Exercise: Take the line containing "448x322 pixels. How" through the last line of the data and retype those lines exactly. Pictures do not belong in the copy.

[Collected data]
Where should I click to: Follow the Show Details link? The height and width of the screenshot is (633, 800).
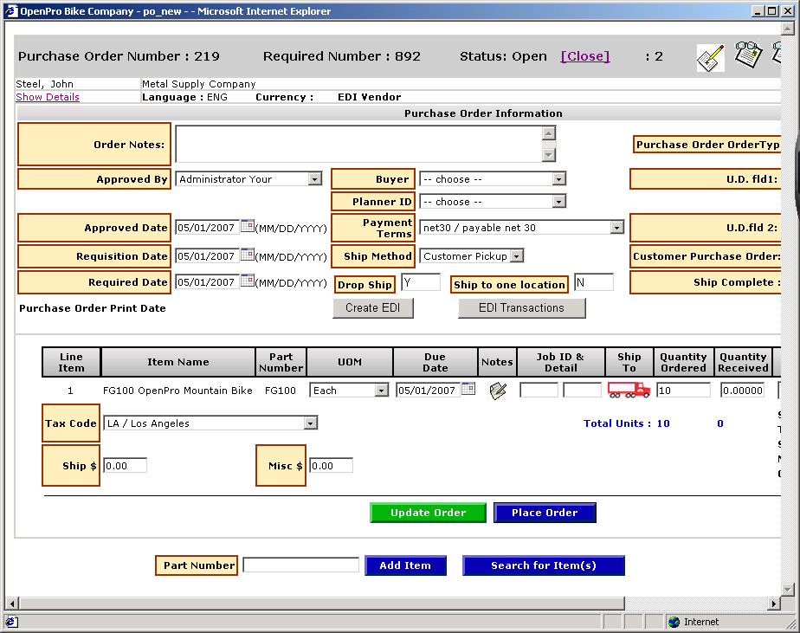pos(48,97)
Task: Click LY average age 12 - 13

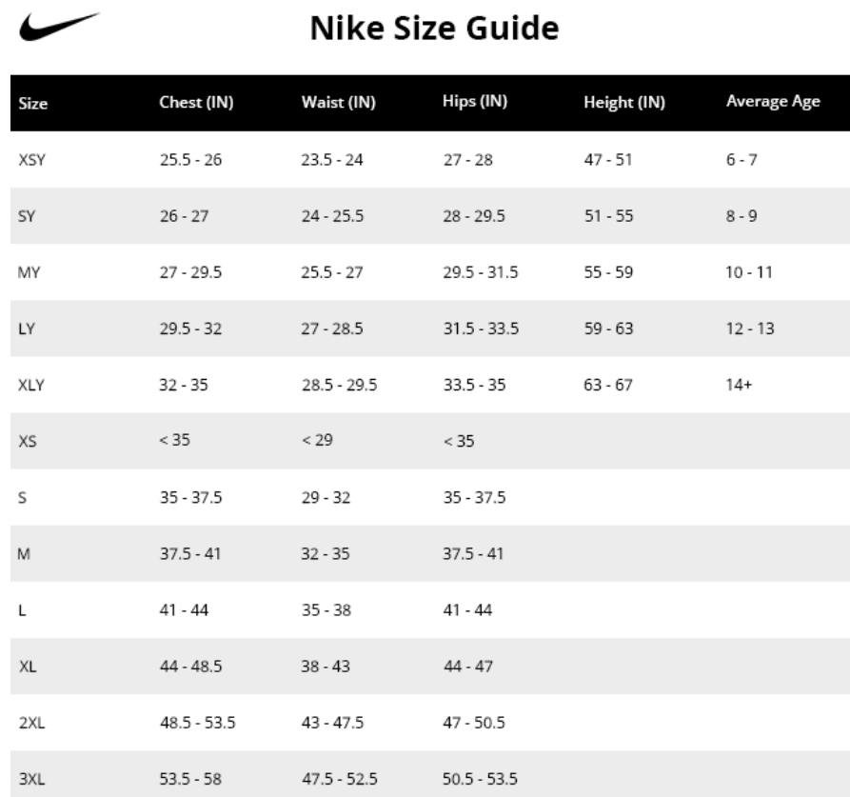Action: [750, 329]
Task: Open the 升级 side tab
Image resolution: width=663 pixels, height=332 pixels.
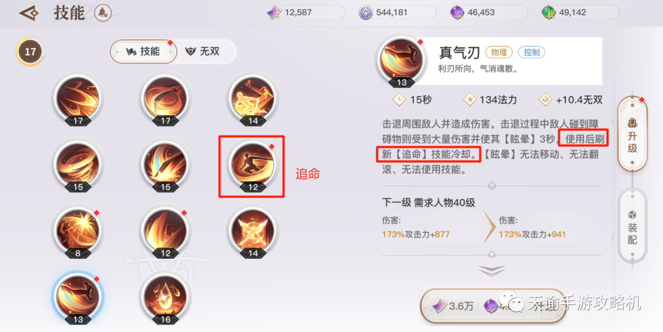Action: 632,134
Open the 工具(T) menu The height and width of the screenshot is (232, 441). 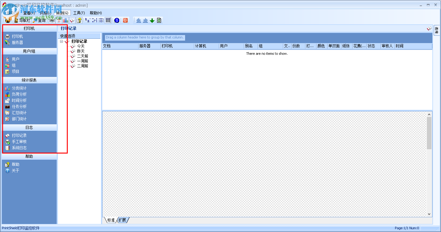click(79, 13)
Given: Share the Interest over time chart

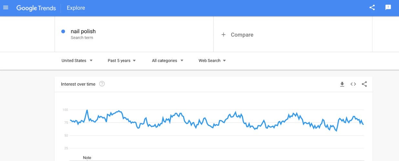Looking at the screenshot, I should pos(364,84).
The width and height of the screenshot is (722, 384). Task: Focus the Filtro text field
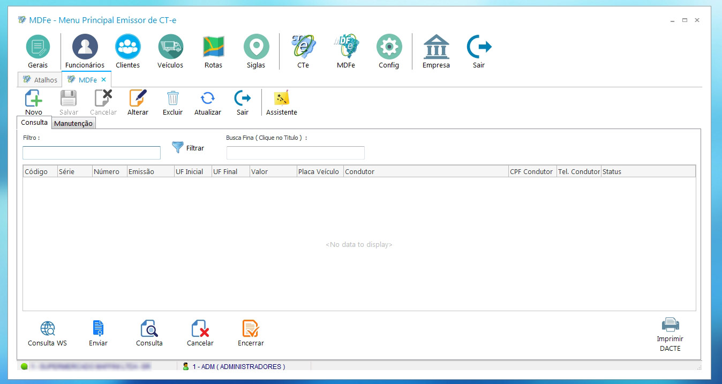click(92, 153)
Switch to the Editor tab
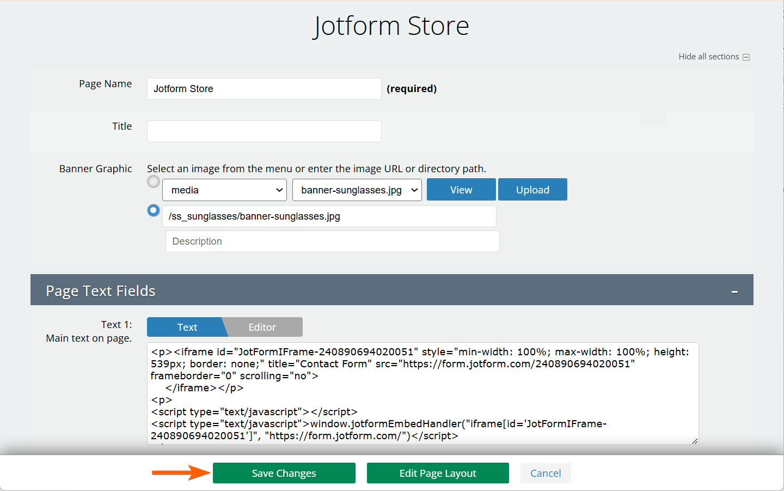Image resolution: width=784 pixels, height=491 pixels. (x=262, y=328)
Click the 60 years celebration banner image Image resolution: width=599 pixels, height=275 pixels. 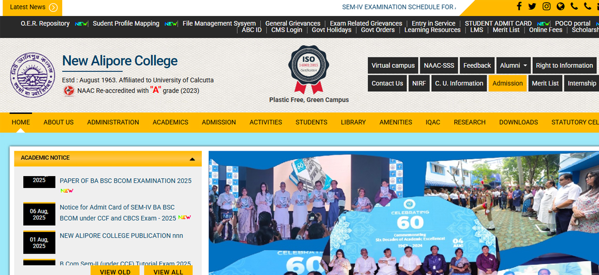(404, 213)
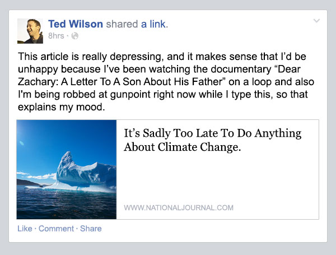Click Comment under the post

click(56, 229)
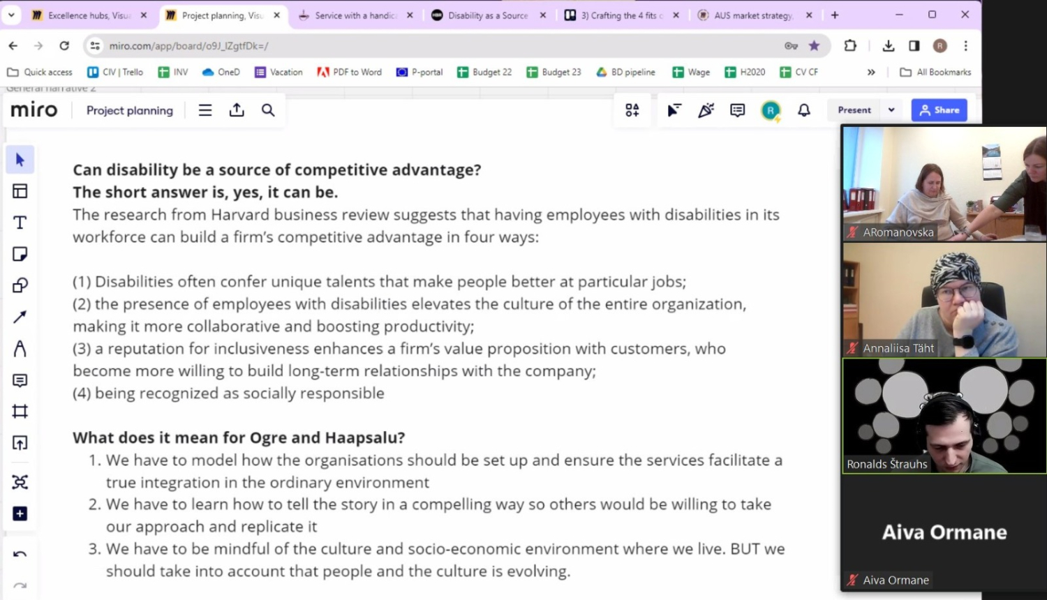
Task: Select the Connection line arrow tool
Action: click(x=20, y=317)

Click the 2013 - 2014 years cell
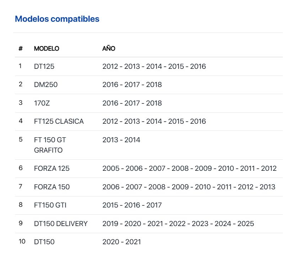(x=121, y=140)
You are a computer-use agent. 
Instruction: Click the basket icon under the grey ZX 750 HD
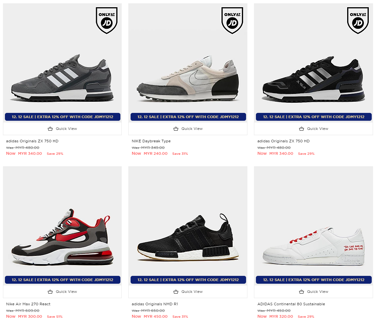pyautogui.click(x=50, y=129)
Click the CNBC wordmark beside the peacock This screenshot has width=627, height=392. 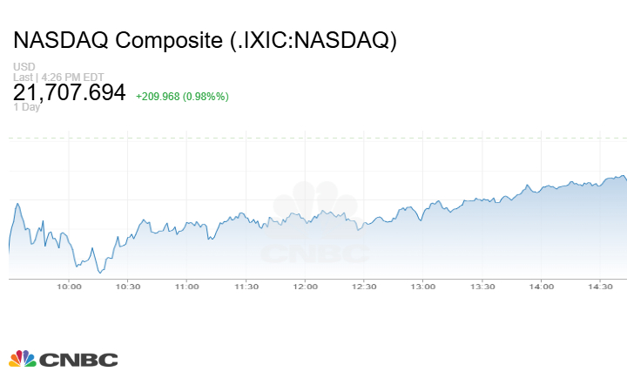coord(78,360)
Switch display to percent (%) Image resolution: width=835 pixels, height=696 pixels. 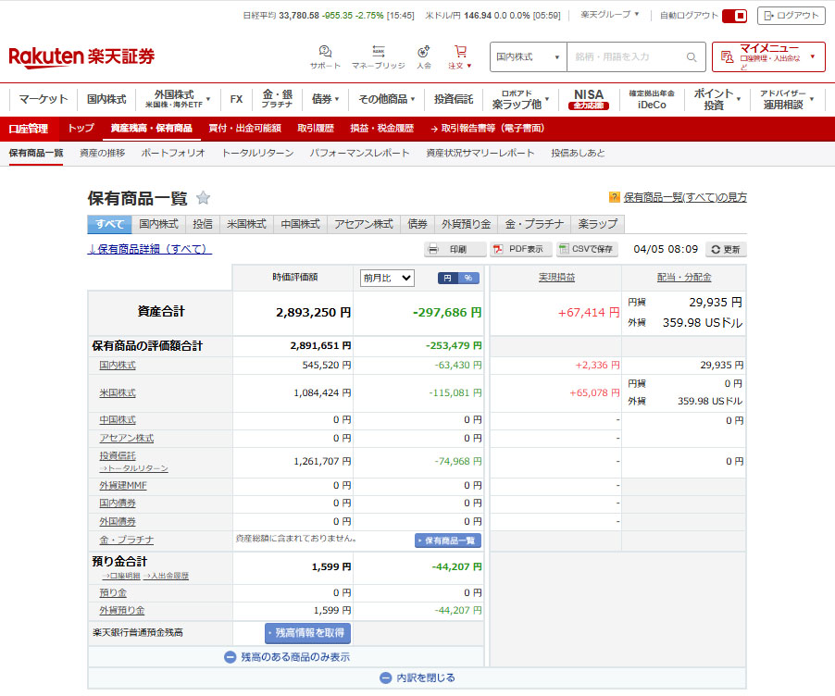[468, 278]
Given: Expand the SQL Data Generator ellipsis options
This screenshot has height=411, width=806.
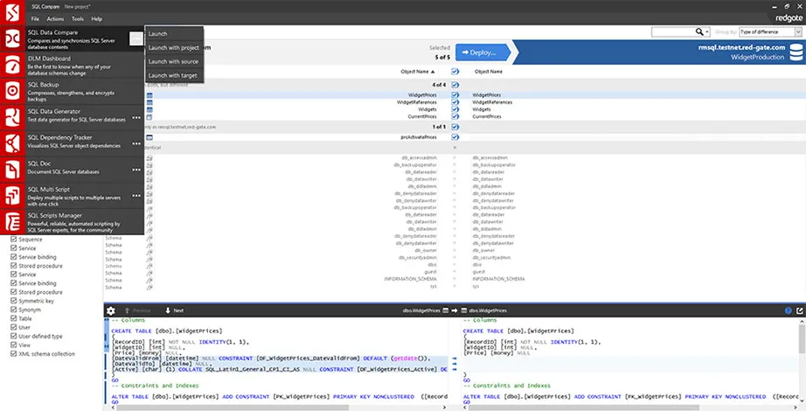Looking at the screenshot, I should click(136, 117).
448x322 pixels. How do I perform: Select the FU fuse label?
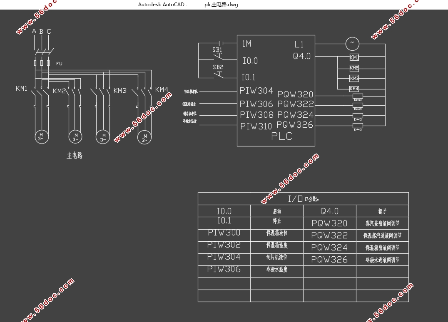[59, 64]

Output of the exercise:
448x322 pixels. How do I perform: Select the FU fuse label?
[59, 64]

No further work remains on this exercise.